• TASK DIRECTIONS: Looking through the data, please report how many lines contain the string "label", giving nothing but the number.

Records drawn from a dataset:
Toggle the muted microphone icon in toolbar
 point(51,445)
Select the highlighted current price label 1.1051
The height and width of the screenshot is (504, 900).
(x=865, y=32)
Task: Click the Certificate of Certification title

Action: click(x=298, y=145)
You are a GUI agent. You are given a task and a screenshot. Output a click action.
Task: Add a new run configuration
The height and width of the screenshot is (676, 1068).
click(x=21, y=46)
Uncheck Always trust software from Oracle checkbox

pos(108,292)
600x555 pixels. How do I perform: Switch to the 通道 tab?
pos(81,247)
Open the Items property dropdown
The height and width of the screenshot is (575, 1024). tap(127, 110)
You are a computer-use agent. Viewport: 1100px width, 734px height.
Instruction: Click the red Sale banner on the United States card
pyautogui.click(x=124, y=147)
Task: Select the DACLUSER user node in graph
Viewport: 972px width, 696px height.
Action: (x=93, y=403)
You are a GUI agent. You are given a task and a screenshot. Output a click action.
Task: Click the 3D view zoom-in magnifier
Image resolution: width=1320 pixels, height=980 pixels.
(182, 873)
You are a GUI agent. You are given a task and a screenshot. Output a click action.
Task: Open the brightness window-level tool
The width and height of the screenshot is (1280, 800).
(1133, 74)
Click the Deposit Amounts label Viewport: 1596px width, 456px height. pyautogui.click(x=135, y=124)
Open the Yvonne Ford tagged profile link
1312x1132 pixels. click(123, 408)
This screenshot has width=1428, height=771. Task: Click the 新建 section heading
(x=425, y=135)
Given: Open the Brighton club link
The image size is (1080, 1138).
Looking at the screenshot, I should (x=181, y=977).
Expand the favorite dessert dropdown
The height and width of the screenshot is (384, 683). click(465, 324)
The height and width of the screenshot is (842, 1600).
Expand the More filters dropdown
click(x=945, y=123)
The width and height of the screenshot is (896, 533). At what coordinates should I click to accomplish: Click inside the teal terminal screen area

• ANSWER: 2